*** EXERCISE MATERIALS ***

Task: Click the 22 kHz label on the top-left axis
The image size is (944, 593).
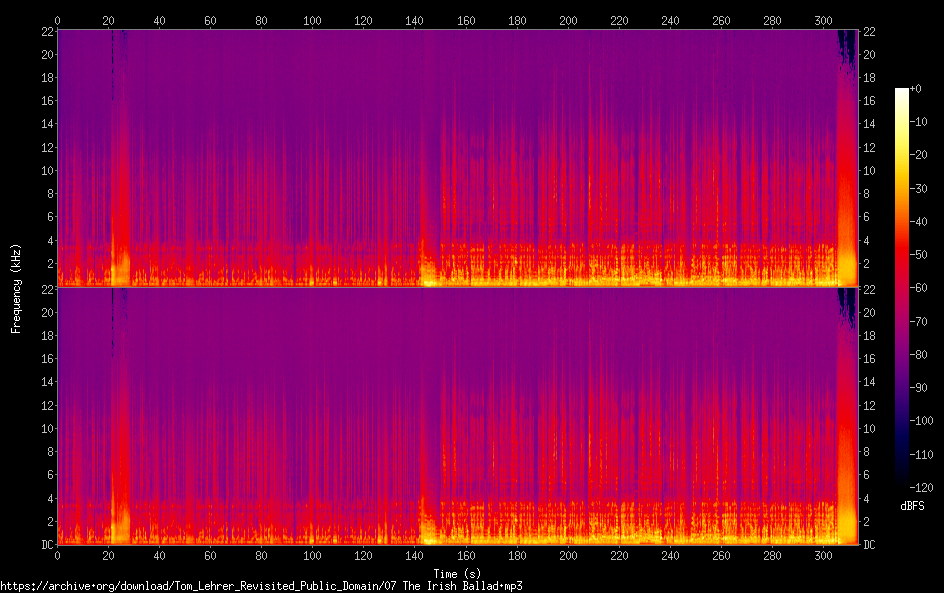Action: click(48, 31)
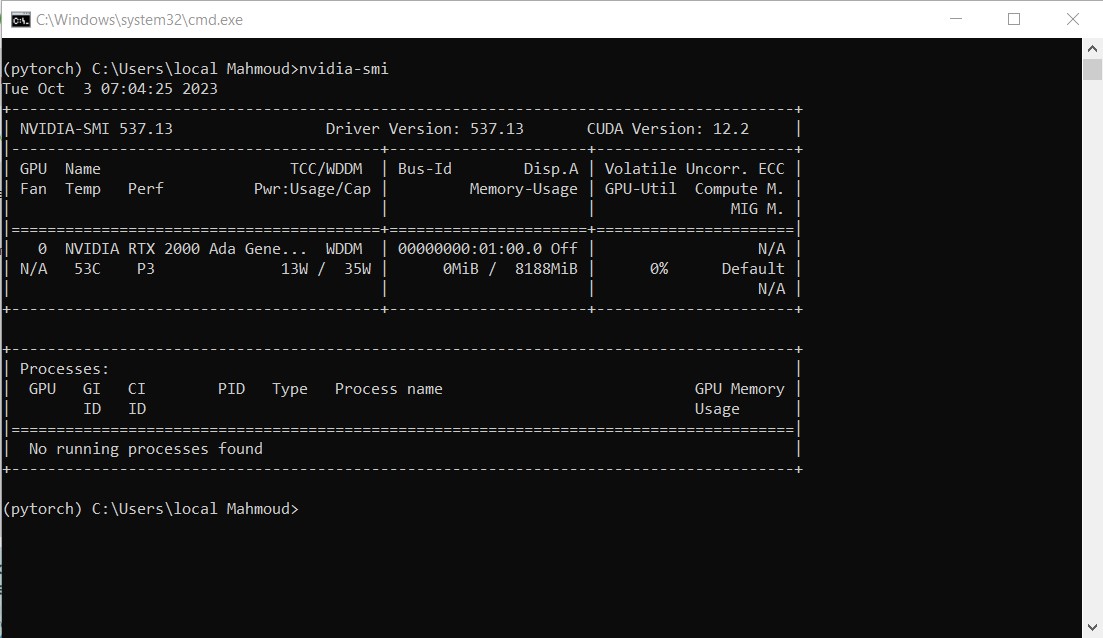Click the Tue Oct 3 07:04:25 timestamp
Screen dimensions: 1103x638
pos(110,89)
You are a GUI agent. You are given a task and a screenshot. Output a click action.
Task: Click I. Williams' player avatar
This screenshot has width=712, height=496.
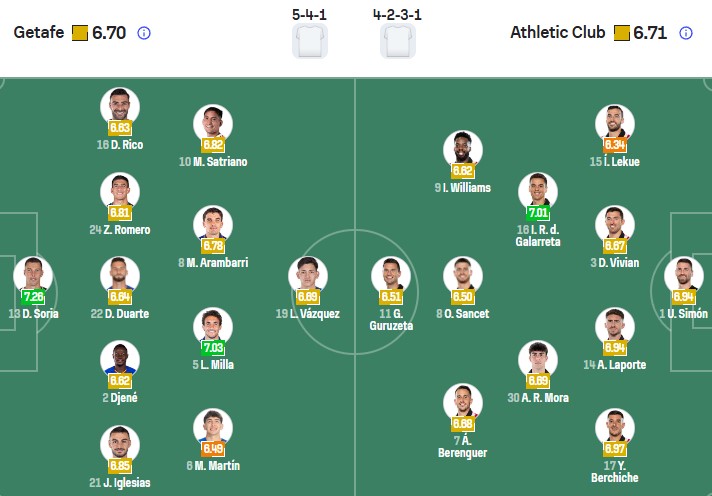click(462, 150)
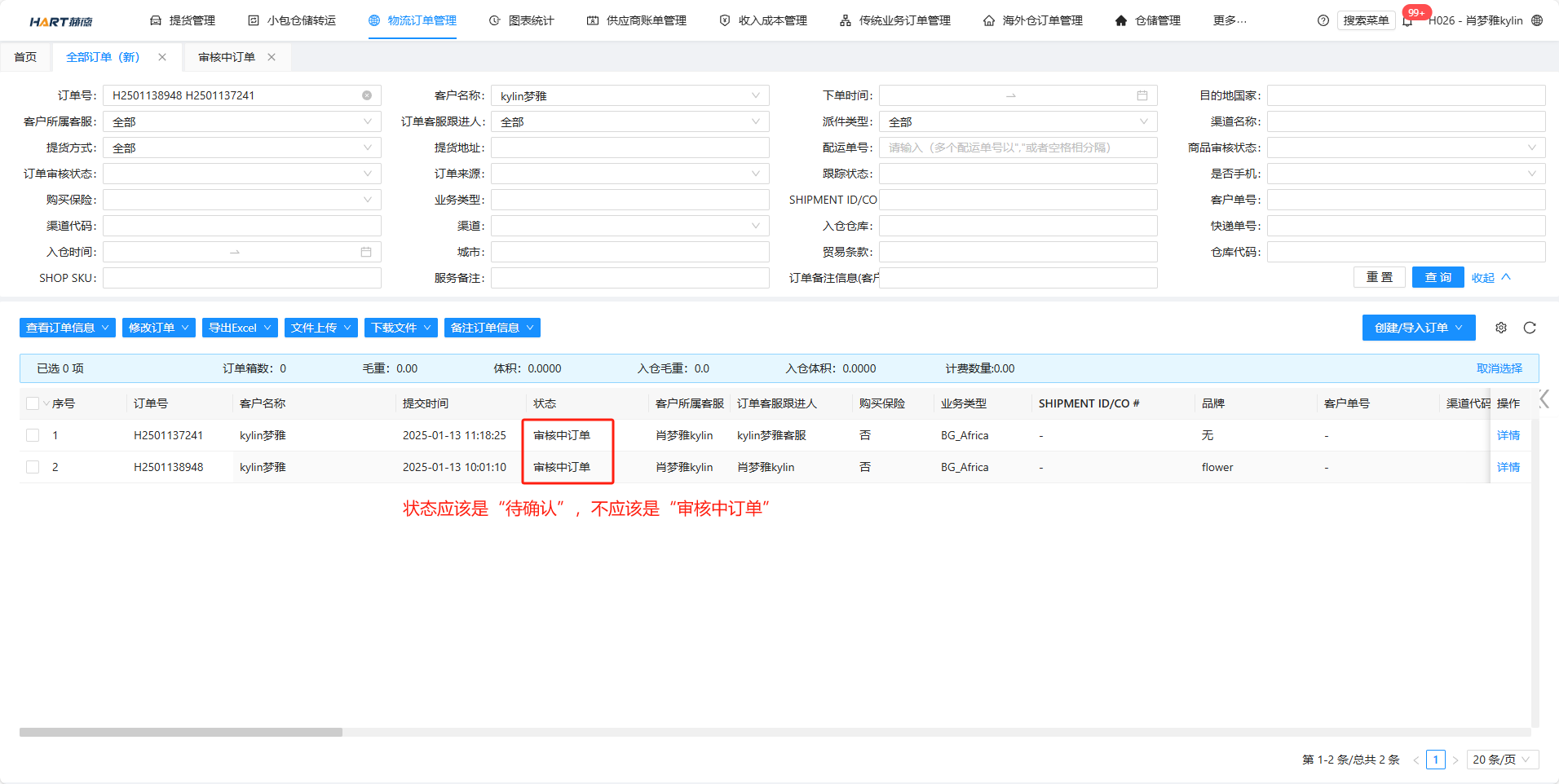This screenshot has width=1559, height=784.
Task: Open the notification bell icon
Action: tap(1408, 21)

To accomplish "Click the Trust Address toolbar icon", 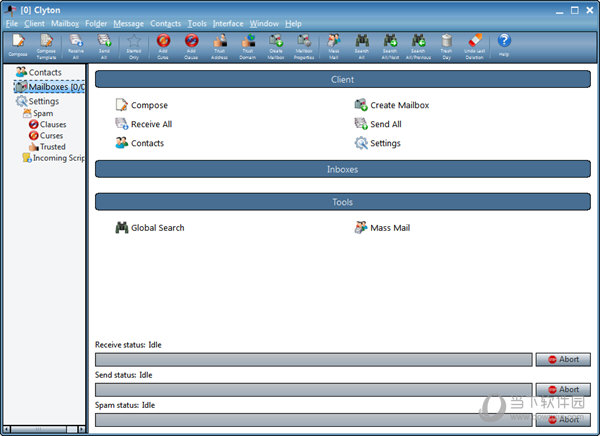I will 220,45.
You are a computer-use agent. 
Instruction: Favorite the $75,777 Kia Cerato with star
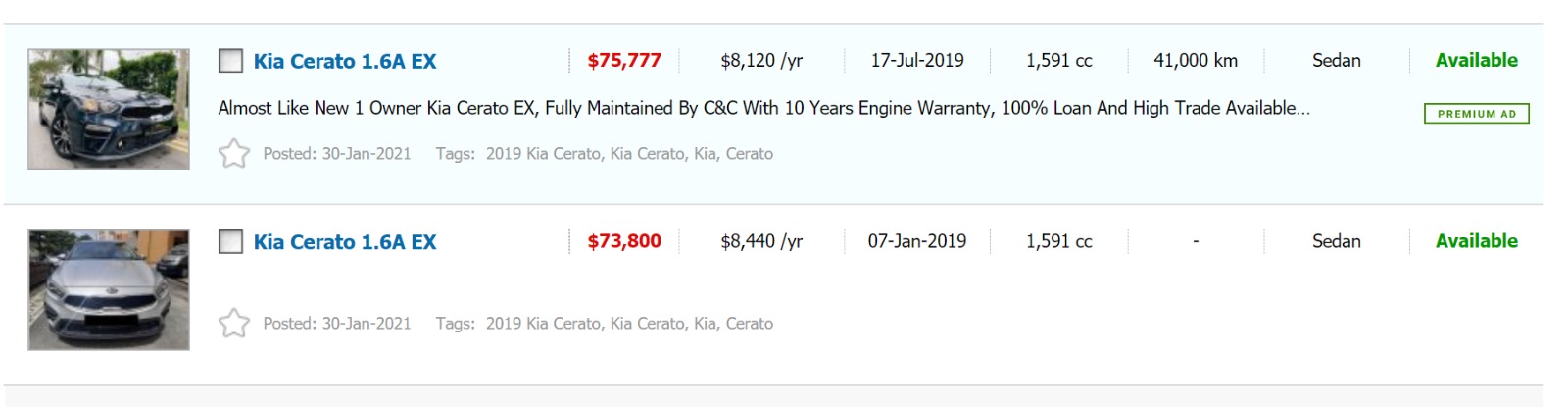click(233, 154)
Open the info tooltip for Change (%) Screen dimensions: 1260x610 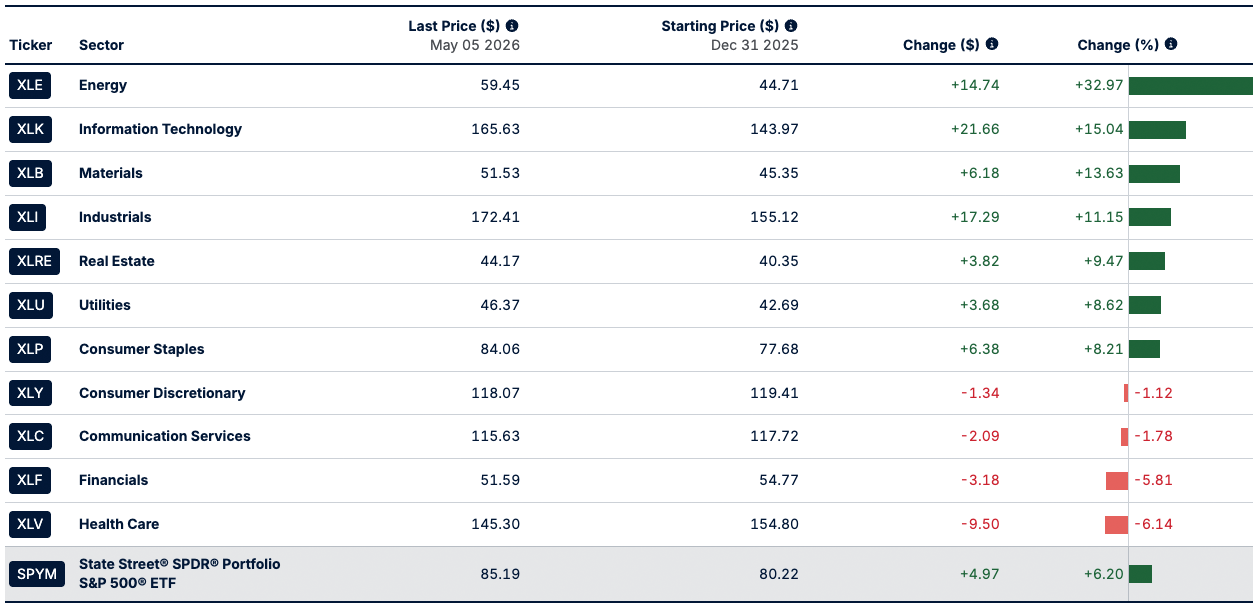1171,44
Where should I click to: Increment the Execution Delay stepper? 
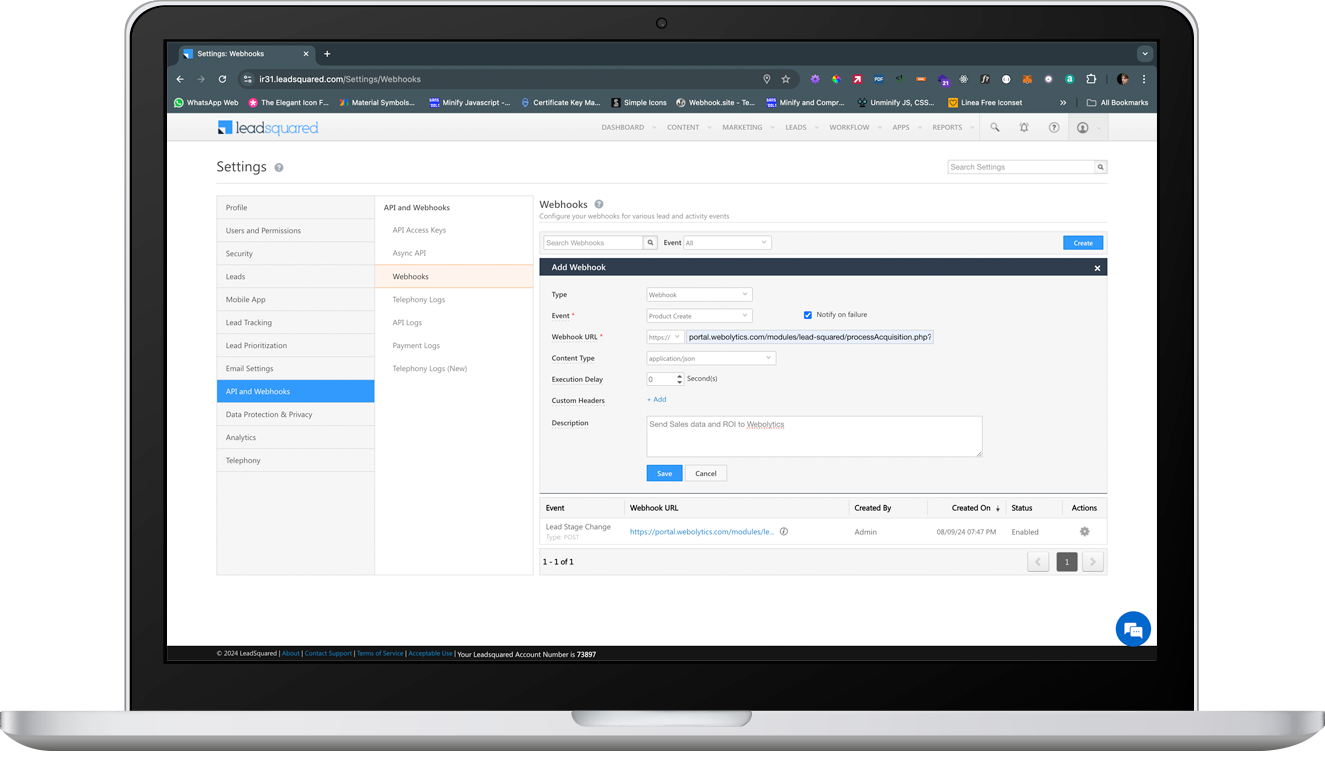680,375
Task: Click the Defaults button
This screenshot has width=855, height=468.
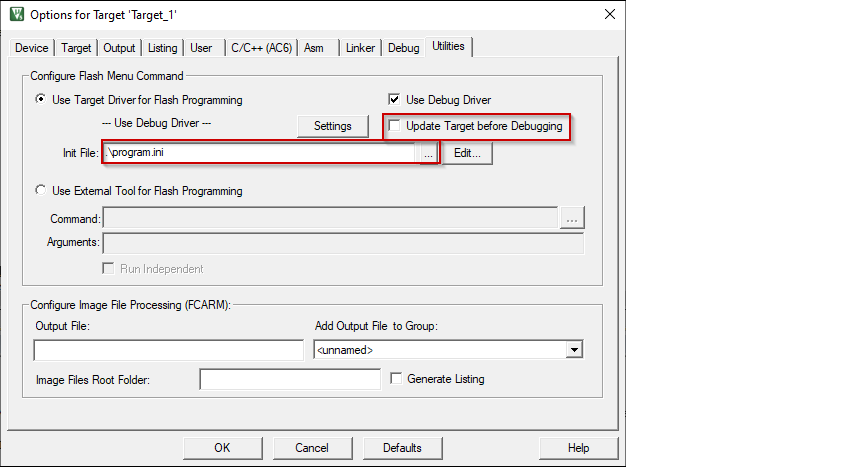Action: [402, 448]
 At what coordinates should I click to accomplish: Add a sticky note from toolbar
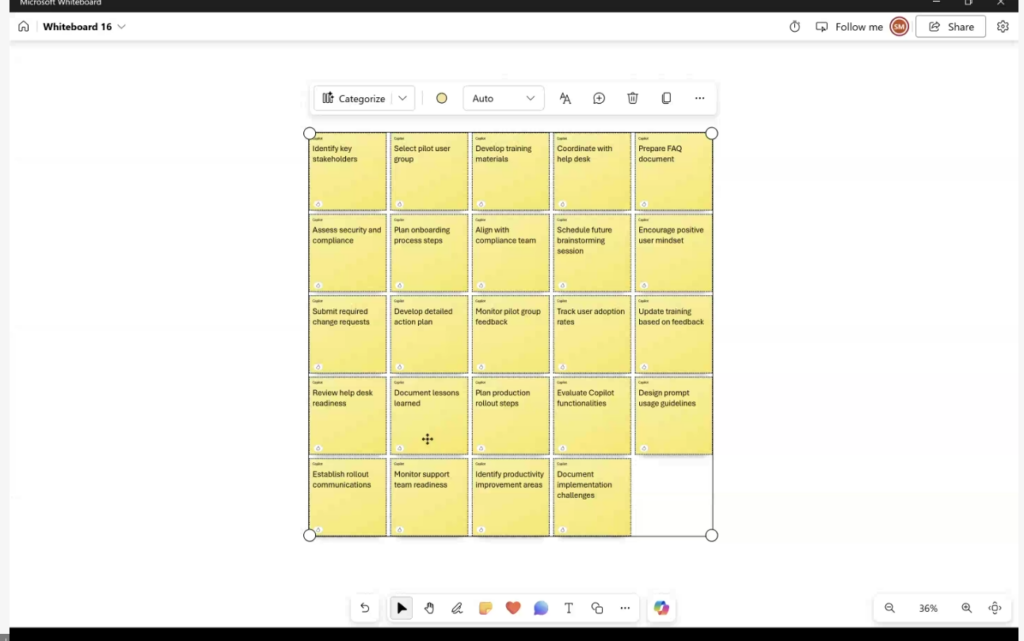(485, 608)
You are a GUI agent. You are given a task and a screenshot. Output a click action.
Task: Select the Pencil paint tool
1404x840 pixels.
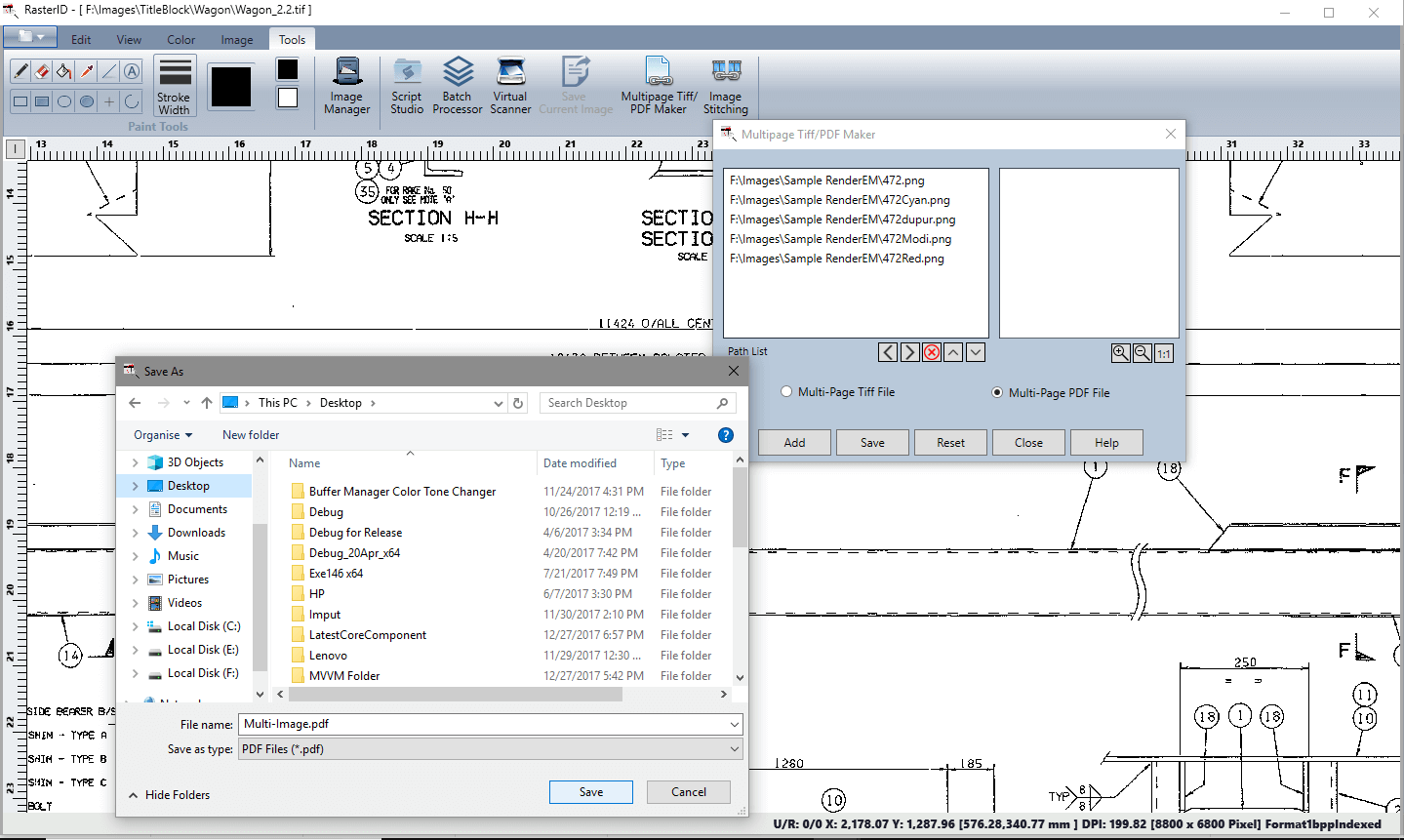(x=20, y=71)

***

▶ DESCRIPTION OF THE TASK
Retype only the lines above from the one with "Task: Select the Pencil paint tool" through the last, both ends included, keeping every picture out of the copy.

▶ YOUR SOLUTION
Task: Select the Pencil paint tool
1404x840 pixels.
(x=20, y=71)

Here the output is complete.